Politiquement, Alain Lantenois sans appartenir à ma connaissance à un parti (?) était très clairement favorable au RPR devenu UMP. Ce gaulliste convaincu, comme Odile Proust d’ailleurs, ne ratait pas une occasion de célébrer le souvenir de l'homme de la France libre.
Au plan local, ses accrochages verbaux avec Ernest Martin, d’abord et Franck Martin, ensuite, ont fait vibrer les murs de l’Hôtel de ville. Il m’arriva même, comme journaliste, d’être poursuivi pour diffamation devant le tribunal correctionnel d’Evreux pour avoir osé, dans un article, comparer Alain Lantenois à « un Pinochet au petit pied » dans l’affaire du Drugsport et du musée Wakévitch dont l'inauguration fut marquée par quelques incidents. Le tribunal n’accepta ni ma bonne foi, ni la vérité des faits que j’avais cru pourtant établir. Je fus condamné à lui verser 1000 francs de dommages et intérêts sous la forme d’un chèque que jamais il n’encaissa.
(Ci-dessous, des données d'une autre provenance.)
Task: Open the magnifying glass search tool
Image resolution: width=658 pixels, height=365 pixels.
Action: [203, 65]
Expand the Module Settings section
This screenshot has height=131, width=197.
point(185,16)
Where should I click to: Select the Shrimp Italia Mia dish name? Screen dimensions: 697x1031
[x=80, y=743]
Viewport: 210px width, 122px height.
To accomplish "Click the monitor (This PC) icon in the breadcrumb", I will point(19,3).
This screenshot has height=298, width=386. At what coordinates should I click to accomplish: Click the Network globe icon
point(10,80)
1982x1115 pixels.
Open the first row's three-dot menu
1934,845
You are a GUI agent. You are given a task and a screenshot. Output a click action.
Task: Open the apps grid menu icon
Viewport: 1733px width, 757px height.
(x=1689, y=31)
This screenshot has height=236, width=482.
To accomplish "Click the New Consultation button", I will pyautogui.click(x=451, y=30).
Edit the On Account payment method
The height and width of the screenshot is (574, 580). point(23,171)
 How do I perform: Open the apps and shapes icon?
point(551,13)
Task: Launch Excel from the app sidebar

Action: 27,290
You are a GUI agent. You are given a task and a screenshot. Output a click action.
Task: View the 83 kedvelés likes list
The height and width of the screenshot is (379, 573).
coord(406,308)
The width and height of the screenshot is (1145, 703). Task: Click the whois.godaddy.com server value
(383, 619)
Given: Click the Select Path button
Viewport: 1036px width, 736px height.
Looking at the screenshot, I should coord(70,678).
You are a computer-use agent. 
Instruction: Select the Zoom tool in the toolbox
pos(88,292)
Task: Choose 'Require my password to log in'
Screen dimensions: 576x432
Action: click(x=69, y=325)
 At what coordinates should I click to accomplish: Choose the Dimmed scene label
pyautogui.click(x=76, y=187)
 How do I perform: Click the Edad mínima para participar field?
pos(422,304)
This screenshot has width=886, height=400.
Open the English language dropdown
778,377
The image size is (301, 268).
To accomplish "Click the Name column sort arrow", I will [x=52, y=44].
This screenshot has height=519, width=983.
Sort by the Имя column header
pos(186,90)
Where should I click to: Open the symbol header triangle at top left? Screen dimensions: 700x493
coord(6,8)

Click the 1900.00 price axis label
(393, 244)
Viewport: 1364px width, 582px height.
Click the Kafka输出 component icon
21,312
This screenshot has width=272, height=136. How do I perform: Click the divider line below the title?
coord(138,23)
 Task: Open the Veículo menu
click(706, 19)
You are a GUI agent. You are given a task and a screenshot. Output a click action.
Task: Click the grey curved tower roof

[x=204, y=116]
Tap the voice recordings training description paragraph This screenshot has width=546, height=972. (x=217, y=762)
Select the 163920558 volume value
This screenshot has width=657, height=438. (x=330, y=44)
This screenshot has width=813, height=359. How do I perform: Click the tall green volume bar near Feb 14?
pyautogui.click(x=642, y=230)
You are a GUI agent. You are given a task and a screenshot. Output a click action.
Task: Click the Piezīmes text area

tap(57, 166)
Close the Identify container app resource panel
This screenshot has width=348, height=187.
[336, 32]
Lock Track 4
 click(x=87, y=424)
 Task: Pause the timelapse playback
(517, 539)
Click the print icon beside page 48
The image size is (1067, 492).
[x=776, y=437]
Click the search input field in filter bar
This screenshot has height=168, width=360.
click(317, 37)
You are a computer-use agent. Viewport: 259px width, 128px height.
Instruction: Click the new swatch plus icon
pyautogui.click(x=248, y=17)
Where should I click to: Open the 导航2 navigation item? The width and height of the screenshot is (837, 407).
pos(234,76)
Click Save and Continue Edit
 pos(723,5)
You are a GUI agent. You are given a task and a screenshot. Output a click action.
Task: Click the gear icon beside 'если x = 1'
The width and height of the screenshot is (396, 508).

Il préférait donc les victoires symboliques à la recherche du profit immédiat.
Dernier sur la liste de François-Xavier Priollaud, lors des dernières élections municipales lovériennes, pour marquer le lien entre la droite ancienne et la droite nouvelle, Alain Lantenois se contentait du rôle du sage, prodigue en conseils, d’autant que sa compagne, Marie-Dominique Perchet occupe le poste d’adjointe en charge des Affaires Générales, de la Politique Sociale, du Logement et de la Démocratie Municipale.
Atteint d’un cancer depuis plusieurs mois, Alain Lantenois est décédé à l’âge de 81 ans. Une cérémonie religieuse aura lieu à l’église Notre-Dame mercredi.